*** Study material Section Begins ***
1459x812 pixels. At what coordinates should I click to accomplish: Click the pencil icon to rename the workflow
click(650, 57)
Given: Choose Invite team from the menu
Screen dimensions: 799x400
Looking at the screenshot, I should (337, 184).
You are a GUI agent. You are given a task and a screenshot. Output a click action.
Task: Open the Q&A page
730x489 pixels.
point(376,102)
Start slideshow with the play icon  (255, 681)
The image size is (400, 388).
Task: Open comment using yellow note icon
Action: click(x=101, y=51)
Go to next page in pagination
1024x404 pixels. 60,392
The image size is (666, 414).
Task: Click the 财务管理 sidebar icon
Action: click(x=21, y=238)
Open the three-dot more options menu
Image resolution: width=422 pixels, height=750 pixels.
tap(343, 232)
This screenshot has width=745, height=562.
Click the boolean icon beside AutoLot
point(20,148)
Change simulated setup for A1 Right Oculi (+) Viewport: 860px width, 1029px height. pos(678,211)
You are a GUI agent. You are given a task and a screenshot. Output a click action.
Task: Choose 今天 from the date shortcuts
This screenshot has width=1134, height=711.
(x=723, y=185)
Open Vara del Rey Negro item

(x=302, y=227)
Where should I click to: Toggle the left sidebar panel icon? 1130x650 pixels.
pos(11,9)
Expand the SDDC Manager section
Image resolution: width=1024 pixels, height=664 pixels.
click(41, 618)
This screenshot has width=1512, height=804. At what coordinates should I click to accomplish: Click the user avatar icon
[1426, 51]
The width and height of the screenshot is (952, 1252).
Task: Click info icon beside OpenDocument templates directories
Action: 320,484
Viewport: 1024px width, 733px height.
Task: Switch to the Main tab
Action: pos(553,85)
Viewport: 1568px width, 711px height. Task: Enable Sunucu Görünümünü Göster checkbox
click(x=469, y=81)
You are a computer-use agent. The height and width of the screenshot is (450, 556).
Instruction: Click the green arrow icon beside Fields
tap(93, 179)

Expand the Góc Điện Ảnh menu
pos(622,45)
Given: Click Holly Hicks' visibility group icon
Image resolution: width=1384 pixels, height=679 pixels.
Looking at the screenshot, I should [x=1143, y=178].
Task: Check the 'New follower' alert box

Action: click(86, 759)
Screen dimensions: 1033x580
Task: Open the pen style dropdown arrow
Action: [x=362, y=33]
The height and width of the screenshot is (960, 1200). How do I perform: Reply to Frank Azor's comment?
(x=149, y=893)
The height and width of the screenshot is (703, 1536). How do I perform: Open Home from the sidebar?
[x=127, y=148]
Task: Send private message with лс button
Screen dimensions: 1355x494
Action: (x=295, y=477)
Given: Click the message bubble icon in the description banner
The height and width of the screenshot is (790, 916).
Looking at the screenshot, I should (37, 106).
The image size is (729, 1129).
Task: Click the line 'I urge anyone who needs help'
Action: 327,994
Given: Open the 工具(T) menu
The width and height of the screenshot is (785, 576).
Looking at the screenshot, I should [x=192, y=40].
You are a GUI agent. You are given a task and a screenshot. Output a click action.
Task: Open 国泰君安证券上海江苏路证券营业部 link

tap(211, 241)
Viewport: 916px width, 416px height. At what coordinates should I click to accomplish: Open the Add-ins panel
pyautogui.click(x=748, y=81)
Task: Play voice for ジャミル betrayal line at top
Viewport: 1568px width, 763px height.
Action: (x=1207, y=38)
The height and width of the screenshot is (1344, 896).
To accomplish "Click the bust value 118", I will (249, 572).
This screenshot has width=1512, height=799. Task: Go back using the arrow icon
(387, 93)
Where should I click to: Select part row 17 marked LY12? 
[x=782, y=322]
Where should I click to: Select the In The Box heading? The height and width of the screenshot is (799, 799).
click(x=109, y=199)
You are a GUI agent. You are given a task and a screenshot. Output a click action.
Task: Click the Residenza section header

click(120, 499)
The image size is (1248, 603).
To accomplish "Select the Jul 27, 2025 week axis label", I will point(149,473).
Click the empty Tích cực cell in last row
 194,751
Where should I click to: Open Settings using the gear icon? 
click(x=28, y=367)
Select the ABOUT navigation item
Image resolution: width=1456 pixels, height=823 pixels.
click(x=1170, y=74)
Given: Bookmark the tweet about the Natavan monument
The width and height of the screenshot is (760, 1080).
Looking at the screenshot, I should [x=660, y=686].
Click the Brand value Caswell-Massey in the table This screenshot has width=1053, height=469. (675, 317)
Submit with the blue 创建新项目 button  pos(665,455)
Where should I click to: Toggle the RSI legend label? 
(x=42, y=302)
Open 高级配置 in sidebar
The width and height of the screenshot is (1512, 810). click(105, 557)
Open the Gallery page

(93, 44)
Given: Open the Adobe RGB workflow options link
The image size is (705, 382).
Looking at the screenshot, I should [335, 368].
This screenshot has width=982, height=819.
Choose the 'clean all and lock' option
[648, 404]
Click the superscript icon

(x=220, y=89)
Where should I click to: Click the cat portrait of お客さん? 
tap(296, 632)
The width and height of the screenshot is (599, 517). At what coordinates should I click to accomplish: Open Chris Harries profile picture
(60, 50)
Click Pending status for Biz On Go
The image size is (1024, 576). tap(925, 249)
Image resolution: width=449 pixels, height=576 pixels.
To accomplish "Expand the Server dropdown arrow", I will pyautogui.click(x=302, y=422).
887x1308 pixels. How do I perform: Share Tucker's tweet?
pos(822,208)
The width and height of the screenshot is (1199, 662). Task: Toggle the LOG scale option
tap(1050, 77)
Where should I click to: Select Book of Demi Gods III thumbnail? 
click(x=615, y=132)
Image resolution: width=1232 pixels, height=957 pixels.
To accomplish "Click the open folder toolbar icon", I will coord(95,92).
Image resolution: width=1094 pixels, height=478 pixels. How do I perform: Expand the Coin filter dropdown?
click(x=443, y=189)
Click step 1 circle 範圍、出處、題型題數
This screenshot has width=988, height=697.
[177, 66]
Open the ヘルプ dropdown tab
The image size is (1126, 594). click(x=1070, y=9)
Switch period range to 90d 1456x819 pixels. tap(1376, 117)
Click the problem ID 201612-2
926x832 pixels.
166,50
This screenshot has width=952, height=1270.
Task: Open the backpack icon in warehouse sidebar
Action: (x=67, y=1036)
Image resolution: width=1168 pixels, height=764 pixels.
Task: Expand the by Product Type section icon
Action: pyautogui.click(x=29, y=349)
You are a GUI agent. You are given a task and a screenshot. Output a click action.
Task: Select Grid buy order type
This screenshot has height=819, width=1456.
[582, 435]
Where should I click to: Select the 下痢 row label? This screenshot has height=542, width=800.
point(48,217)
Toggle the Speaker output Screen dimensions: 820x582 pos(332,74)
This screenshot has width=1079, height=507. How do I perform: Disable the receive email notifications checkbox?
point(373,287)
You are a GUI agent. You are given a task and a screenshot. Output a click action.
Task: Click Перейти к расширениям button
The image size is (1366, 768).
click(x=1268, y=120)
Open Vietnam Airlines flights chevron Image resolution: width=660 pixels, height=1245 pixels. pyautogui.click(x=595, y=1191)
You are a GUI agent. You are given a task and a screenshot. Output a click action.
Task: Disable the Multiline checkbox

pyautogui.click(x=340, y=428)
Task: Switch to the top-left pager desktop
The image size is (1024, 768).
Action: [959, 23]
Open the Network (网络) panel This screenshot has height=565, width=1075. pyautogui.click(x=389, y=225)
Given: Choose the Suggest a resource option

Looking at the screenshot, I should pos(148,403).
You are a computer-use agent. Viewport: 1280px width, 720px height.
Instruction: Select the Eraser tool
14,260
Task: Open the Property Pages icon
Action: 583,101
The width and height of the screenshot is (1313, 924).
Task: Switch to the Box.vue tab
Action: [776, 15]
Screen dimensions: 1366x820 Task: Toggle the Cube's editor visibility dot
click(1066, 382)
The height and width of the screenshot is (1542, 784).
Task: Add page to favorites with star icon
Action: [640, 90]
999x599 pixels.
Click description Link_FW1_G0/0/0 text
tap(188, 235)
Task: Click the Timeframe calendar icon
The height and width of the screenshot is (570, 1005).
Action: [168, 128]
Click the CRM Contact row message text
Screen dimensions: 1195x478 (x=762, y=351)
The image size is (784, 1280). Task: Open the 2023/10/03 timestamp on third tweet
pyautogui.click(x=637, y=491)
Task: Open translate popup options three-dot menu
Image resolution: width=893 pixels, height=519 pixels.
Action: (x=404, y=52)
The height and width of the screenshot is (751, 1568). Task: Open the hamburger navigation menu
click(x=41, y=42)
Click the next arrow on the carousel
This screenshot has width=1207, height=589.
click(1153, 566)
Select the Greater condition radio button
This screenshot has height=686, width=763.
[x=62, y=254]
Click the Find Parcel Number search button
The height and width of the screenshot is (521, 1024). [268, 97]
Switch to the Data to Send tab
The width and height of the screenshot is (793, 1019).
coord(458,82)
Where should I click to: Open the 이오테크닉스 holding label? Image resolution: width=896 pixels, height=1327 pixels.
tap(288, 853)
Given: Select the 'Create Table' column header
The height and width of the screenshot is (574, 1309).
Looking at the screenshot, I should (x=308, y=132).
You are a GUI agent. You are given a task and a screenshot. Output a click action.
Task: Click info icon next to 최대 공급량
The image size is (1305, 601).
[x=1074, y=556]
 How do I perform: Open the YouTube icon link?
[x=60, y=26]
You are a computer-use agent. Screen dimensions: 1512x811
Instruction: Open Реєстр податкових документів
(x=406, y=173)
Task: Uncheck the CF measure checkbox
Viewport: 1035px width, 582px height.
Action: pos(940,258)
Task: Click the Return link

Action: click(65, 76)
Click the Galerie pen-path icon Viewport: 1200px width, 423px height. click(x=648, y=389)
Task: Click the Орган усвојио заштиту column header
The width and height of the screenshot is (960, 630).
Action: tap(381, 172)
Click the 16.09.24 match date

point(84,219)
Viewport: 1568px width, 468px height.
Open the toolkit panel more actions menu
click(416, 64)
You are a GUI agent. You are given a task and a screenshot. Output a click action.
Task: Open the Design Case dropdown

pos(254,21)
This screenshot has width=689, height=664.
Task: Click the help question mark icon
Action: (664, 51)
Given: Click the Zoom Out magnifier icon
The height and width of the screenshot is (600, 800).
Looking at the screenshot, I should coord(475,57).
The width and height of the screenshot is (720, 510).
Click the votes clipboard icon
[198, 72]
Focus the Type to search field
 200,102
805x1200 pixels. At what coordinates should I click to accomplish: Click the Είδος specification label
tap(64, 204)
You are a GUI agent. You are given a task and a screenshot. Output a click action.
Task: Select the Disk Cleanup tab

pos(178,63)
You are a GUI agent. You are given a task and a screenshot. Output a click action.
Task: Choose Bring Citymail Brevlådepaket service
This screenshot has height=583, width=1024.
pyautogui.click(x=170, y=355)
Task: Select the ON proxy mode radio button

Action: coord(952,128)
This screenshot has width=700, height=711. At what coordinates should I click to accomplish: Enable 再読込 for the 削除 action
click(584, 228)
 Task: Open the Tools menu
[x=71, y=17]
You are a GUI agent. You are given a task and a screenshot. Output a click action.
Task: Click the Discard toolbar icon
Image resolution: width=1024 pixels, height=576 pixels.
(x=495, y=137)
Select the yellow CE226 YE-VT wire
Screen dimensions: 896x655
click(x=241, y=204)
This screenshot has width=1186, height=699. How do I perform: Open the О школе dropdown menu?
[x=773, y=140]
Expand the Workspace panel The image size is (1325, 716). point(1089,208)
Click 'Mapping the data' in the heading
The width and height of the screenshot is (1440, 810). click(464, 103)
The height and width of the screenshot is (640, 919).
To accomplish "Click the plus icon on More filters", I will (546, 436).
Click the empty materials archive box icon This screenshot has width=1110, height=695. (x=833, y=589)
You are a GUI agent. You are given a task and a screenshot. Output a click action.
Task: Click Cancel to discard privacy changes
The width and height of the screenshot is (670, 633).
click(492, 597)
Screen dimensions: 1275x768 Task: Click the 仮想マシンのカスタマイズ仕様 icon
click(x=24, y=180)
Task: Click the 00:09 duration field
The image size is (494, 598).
*** Study material Section Ends ***
### Requirement
Look above for the line with "Image resolution: width=1384" and the line with "Given: Click the message". Write out those two lines and all the lines between them, exactly, and no others.

### Result of the task
Image resolution: width=1384 pixels, height=679 pixels.
Looking at the screenshot, I should [x=1143, y=178].
Task: Check the 'New follower' alert box

Action: click(86, 759)
Screen dimensions: 1033x580
Task: Open the pen style dropdown arrow
Action: [x=362, y=33]
The height and width of the screenshot is (960, 1200). How do I perform: Reply to Frank Azor's comment?
(x=149, y=893)
The height and width of the screenshot is (703, 1536). How do I perform: Open Home from the sidebar?
[x=127, y=148]
Task: Send private message with лс button
Screen dimensions: 1355x494
Action: (x=295, y=477)
Given: Click the message bubble icon in the description banner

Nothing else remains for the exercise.